Monday, May 11, 2015

It's Monday, New Facebook Page Edition

It’s been a while since I’ve done a Monday update. I thought I’d revive the practice since I’m welcoming all my vast Facebook fans. Hello, Facebook!

To initiate you newbies, my Monday posts are where I lay out all of the reading I’m going to do and apologize profusely for not fulfilling last week’s promises. That sums up two parts of my personality --- AMBITIOUS and GUILTY!

Here’s this week’s stack:

Last week, I reviewed two books – Angela Flournoy’s The Turner House and Toni Morrison’s God Help The Child. This week, I plan to add Isabel Wilkerson’s The Warmth of Other Suns: The Epic Story of America’s Great Migration to this set. This book has been on my leaning stack for years, and I added it to my 2015 TBR Pile Challenge in January. I also have a square in mind for this title on the Leaning Stack of Books Diversity Challenge Bingo game.

Here’s the summary on Goodreads:

In this epic, beautifully written masterwork, Pulitzer Prize–winning author Isabel Wilkerson chronicles one of the great untold stories of American history: the decades-long migration of black citizens who fled the South for northern and western cities, in search of a better life. From 1915 to 1970, this exodus of almost six million people changed the face of America. Wilkerson compares this epic migration to the migrations of other peoples in history. She interviewed more than a thousand people, and gained access to new data and official records, to write this definitive and vividly dramatic account of how these American journeys unfolded, altering our cities, our country, and ourselves.

I also plan to read Ann Hood’s The Obituary Writer. I picked up this title at the Friends of the Seattle Public Library book sale years ago, and it is also on my 2015 TBR Pile Challenge. I am trying to make some headway with this challenge, because I have only read 2 of the 12 so far (again, AMBITIOUS and GUILTY).

Here’s the summary on Goodreads:

On the day John F. Kennedy is inaugurated, Claire, an uncompromising young wife and mother obsessed with the glamour of Jackie O, struggles over the decision of whether to stay in a loveless marriage or follow the man she loves and whose baby she may be carrying. Decades earlier, in 1919, Vivien Lowe, an obituary writer, is searching for her lover who disappeared in the Great San Francisco Earthquake of 1906. By telling the stories of the dead, Vivien not only helps others cope with their grief but also begins to understand the devastation of her own terrible loss. The surprising connection between Claire and Vivien will change the life of one of them in unexpected and extraordinary ways.

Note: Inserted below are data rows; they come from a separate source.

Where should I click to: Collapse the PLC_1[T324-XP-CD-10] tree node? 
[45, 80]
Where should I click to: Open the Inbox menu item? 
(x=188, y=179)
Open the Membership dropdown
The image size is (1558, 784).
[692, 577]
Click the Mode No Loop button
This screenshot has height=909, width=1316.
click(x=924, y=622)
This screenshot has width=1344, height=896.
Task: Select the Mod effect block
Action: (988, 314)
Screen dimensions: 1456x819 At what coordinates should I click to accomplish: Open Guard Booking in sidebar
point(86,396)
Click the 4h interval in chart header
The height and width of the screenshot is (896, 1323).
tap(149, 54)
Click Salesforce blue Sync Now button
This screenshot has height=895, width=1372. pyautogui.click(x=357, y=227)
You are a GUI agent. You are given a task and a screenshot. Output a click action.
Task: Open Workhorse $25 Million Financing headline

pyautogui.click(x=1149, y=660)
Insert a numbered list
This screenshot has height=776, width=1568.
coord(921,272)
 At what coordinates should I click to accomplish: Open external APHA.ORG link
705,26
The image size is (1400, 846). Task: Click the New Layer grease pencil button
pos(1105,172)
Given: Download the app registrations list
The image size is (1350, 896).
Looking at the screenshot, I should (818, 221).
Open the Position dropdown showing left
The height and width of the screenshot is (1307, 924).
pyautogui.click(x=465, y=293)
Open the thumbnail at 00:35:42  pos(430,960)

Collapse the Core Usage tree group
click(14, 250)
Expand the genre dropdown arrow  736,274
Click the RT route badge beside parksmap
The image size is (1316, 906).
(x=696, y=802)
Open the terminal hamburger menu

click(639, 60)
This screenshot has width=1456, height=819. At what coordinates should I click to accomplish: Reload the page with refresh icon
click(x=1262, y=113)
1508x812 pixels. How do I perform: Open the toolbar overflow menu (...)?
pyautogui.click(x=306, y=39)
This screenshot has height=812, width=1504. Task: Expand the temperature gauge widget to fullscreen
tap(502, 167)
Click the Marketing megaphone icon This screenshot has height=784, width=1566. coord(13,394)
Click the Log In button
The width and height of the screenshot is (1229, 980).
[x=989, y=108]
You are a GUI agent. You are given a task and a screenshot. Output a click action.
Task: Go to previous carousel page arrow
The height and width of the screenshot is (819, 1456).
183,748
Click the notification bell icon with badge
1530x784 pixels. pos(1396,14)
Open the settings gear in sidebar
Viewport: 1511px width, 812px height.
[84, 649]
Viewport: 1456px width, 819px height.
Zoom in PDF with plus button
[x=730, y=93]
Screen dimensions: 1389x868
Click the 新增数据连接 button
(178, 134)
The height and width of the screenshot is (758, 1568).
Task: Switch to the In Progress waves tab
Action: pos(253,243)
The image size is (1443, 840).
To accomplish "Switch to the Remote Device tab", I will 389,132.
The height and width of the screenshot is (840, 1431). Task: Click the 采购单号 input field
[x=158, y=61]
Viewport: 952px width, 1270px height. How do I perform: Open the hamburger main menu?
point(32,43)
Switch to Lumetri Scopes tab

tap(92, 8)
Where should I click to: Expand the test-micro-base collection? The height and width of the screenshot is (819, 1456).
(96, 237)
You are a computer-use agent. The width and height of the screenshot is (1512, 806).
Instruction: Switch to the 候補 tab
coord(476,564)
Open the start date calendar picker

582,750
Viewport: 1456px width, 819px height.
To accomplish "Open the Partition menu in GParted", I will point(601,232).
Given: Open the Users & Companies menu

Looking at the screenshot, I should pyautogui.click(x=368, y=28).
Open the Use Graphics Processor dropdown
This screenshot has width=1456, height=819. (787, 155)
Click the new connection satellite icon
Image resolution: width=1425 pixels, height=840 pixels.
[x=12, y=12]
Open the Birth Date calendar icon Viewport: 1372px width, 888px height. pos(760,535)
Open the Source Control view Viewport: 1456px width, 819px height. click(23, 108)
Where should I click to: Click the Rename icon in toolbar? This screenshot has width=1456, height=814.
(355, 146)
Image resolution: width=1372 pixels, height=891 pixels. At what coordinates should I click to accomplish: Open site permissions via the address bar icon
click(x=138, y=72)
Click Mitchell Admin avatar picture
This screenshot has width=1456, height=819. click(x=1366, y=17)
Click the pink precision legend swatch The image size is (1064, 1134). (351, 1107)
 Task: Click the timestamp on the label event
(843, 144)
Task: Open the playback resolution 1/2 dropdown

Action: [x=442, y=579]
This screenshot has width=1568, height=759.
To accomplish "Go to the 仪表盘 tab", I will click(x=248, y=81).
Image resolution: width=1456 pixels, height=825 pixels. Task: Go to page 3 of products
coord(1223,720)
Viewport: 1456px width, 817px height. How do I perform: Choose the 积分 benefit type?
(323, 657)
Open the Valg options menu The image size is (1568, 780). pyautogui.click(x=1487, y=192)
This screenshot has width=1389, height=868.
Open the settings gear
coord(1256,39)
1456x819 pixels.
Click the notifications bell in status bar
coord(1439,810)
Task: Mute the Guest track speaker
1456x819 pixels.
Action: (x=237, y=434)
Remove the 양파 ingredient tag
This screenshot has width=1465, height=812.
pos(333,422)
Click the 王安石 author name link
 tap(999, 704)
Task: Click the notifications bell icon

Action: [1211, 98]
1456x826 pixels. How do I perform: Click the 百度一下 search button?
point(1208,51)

Part literary mystery and part love story, The Obituary Writer examines expectations of marriage and love, the roles of wives and mothers, and the emotions of grief, regret, and hope.

And finally, I really need to finish Adult Onset by Ann-Marie MacDonald. I have enjoyed this writer’s other novels, and this one started out so great! I thought I would knock it off in a few days, but I have stalled. I'm still searching for a PLOT to pull me through to the end. 

Here’s the description on Goodreads:

From the acclaimed, bestselling author of 2 beloved classics, Adult Onset is a powerful drama about motherhood, the dark undercurrents that break and hold families together, and the power and pressures of love. Mary-Rose MacKinnon--nicknamed MR or "Mister"--is a successful YA author who has made enough from her writing to semi-retire in her early 40s. She lives in a comfortable Toronto neighbourhood with her partner, Hilary, a busy theatre director, and their 2 young children, Matthew and Maggie, trying valiantly and often hilariously to balance her creative pursuits with domestic demands, and the various challenges that (mostly) solo parenting presents. As a child, Mary-Rose suffered from an illness, long since cured and "filed separately" in her mind. But as her frustrations mount, she experiences a flare-up of forgotten symptoms which compel her to rethink her memories of her own childhood and her relationship with her parents. With her world threatening to unravel, the spectre of domestic violence raises its head with dangerous implications for her life and that of her own children.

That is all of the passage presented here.